I BEG TO DISAGREE — Some records might suggest it hadn't snowed in Modesto since 1976, but they're wrong. It snowed here briefly Dec. 20, 1998, a day on which temperatures in parts of the city fell as low as 28 degrees. After dropping off my wife, daughter and father-in-law at Modesto High to watch "The Nutcracker" that day, I went to do some Christmas shopping. When I came out of the old Montgomery Ward store on McHenry Avenue, it was snowing -- enough to stick to windshields of the cars in the parking lot, though not enough to cause any problems on the streets.

NAME-DROPPING — Call Modesto's Dr. James O. Woodbury a dentist for all seasons. One of his assistants is named Holliday, and his office manager is named Hanneke. Those are their first names. Holliday Calistro's maiden name is Leitz. Yes, she used to be known as Holliday Leitz. Hanneke (pronounced Hanukkah) Vanderlinden is of Dutch ancestry.

Sorry, no Eves on staff --— yet, anyway.

SPURRING INTEREST — Author and former Bee columnist Ty Phillips said he has reached an agreement with Warner Horizon Television, giving the company an option on the TV/film rights to his first book, "Blacktop Cowboys: Riders on the Run for Rodeo Gold." Phillips wrote the book after traveling with a group of rodeo cowboys during parts of the 2004 Professional Rodeo Cowboys Association season. He said longtime Hollywood producer/writer/actor James Sadwith has written a script for a pilot and storyboarded six other episodes, and that Warner Horizon is shopping the series to various cable networks. Phillips' second book, "Glitter Jaw," is a collection of his Modesto Bee columns from 2004 to 2008. It debuts on Amazon.com and in Modesto bookstores next week.

IN MEMORIAM — The legal community lost one of its own Nov. 29 when former Stanislaus County District Attorney Alexander Wolfe died at 79. Wolfe was one of three consecutive county DAs who was appointed to office before being elected. In fact, until Birgit Fladager was elected DA in 2006, you had to go back to 1955 to find a nonappointed DA, Frank Pierson. When Pierson resigned to go into private practice five years later, the county supervisors appointed Wolfe to replace him. Wolfe finished Pierson's term and then won elections in 1962, 1966 and 1970.

Wolfe unsuccessfully challenged Pierson for a judgeship in 1968. Wolfe resigned from the DA's post in 1973, just two days after testifying before a grand jury in an investigation into an aide's pay.
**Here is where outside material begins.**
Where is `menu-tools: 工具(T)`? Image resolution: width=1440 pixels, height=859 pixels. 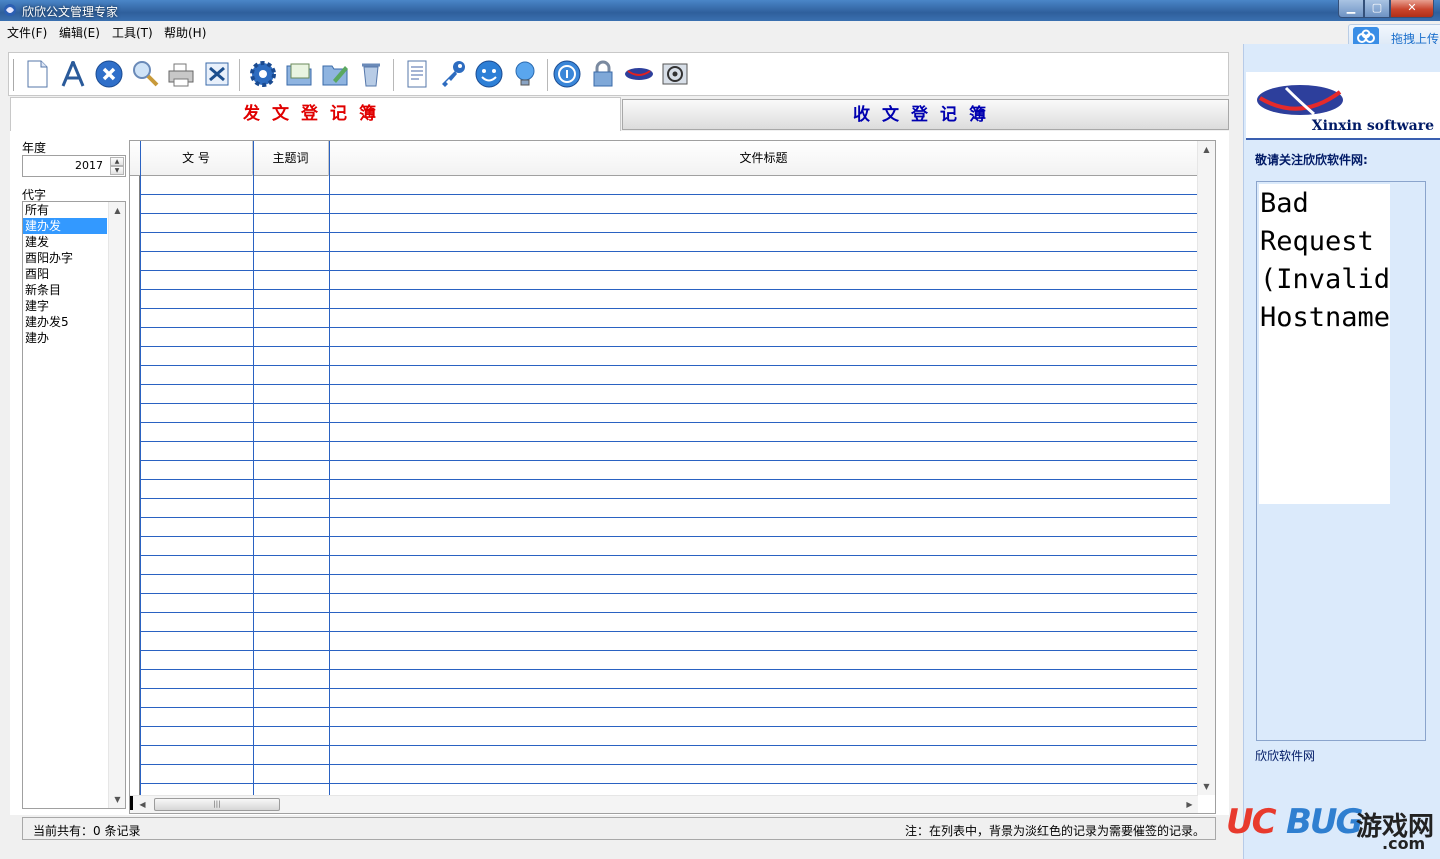 menu-tools: 工具(T) is located at coordinates (132, 32).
When he left, Wolfe was the county's highest-paid department head. His salary? $27,750 a year. He returned to private practice and went on to enjoy a long and successful career.
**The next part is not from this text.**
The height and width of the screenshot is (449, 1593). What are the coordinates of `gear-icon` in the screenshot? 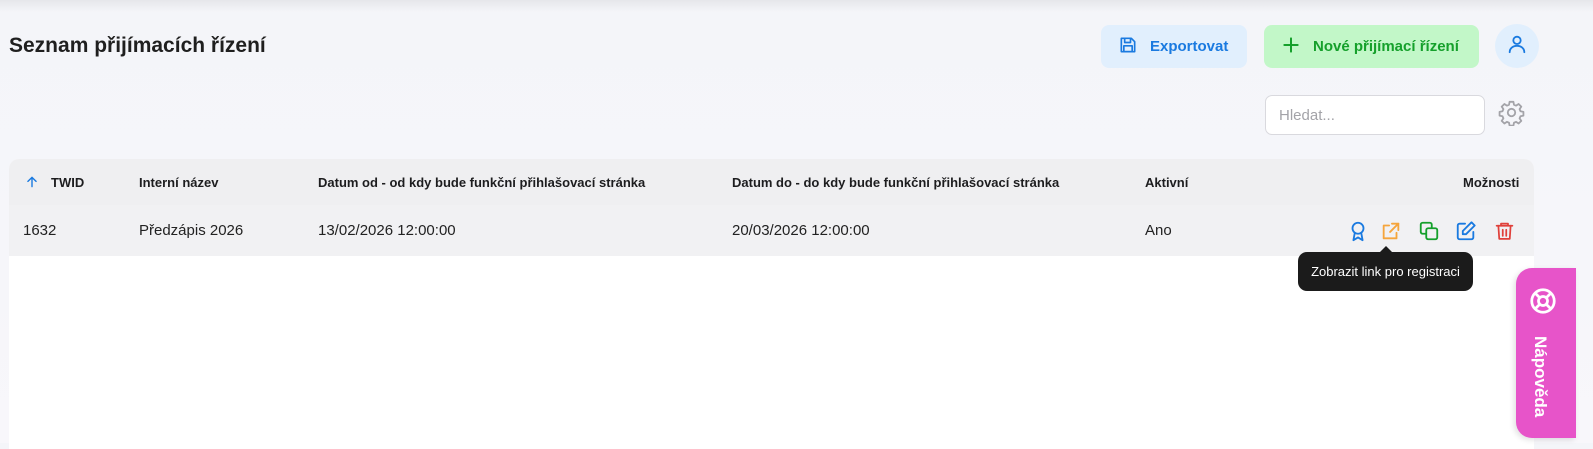 It's located at (1512, 115).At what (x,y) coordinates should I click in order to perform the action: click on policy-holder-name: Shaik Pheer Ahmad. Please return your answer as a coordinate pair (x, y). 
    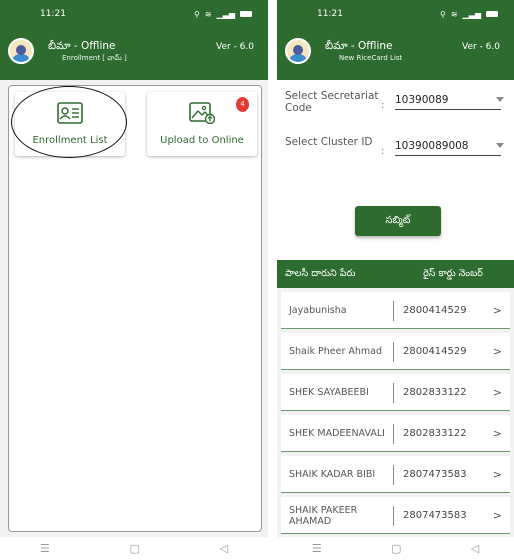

The supervisors, meanwhile, appointed Don Stahl to replace Wolfe. Twenty-three years later, Stahl retired in mid-term and the supes named Jim Brazelton to replace him.

When Brazelton retired with 17 months left on his term in June 2005, the supervisors broke the trend by refusing to name a replacement. Assistant DA Carol Shipley ran the department for a year until Fladager won the election. Only then, after the voters had spoken, did the supervisors bump up her starting date to finish Brazelton's term.